▶ **What you should do**:
The listing is to be reproduced in full, with no character altered.

▶ **Data for this task**:
───
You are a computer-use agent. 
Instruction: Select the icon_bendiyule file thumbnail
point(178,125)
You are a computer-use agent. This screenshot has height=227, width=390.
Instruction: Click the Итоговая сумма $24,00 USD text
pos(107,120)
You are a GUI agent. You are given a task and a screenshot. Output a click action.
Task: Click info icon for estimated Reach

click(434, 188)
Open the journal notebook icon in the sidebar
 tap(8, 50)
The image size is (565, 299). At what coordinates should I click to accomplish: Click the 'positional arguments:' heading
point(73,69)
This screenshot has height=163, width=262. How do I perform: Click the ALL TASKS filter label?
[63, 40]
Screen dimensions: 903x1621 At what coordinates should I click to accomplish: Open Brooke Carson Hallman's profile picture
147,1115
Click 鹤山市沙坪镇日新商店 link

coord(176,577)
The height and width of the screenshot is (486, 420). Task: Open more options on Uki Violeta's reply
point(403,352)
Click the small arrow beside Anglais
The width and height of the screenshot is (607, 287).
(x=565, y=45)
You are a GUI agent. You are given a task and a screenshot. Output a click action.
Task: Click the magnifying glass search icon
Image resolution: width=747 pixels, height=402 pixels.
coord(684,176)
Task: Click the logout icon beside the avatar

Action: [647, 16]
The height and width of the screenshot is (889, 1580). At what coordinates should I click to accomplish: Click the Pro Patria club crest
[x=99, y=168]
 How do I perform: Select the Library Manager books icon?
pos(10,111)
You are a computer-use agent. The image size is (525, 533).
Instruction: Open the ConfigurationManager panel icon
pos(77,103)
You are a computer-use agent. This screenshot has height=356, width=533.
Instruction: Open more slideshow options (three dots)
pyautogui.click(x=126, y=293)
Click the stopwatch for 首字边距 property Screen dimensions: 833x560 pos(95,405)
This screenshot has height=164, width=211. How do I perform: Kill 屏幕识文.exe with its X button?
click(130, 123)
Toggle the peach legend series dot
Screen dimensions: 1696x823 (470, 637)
───
▶ **Solution below**:
You are a computer-use agent. 
Instruction: Select the icon_bendiyule file thumbnail
point(178,125)
You are a computer-use agent. This screenshot has height=227, width=390.
Instruction: Click the Итоговая сумма $24,00 USD text
pos(107,120)
You are a GUI agent. You are given a task and a screenshot. Output a click action.
Task: Click info icon for estimated Reach

click(434, 188)
Open the journal notebook icon in the sidebar
 tap(8, 50)
The image size is (565, 299). At what coordinates should I click to accomplish: Click the 'positional arguments:' heading
point(73,69)
This screenshot has height=163, width=262. How do I perform: Click the ALL TASKS filter label?
[63, 40]
Screen dimensions: 903x1621 At what coordinates should I click to accomplish: Open Brooke Carson Hallman's profile picture
147,1115
Click 鹤山市沙坪镇日新商店 link

coord(176,577)
The height and width of the screenshot is (486, 420). Task: Open more options on Uki Violeta's reply
point(403,352)
Click the small arrow beside Anglais
The width and height of the screenshot is (607, 287).
(x=565, y=45)
You are a GUI agent. You are given a task and a screenshot. Output a click action.
Task: Click the magnifying glass search icon
Image resolution: width=747 pixels, height=402 pixels.
coord(684,176)
Task: Click the logout icon beside the avatar

Action: [647, 16]
The height and width of the screenshot is (889, 1580). At what coordinates should I click to accomplish: Click the Pro Patria club crest
[x=99, y=168]
 How do I perform: Select the Library Manager books icon?
pos(10,111)
You are a computer-use agent. The image size is (525, 533).
Instruction: Open the ConfigurationManager panel icon
pos(77,103)
You are a computer-use agent. This screenshot has height=356, width=533.
Instruction: Open more slideshow options (three dots)
pyautogui.click(x=126, y=293)
Click the stopwatch for 首字边距 property Screen dimensions: 833x560 pos(95,405)
This screenshot has height=164, width=211. How do I perform: Kill 屏幕识文.exe with its X button?
click(130, 123)
Toggle the peach legend series dot
Screen dimensions: 1696x823 (470, 637)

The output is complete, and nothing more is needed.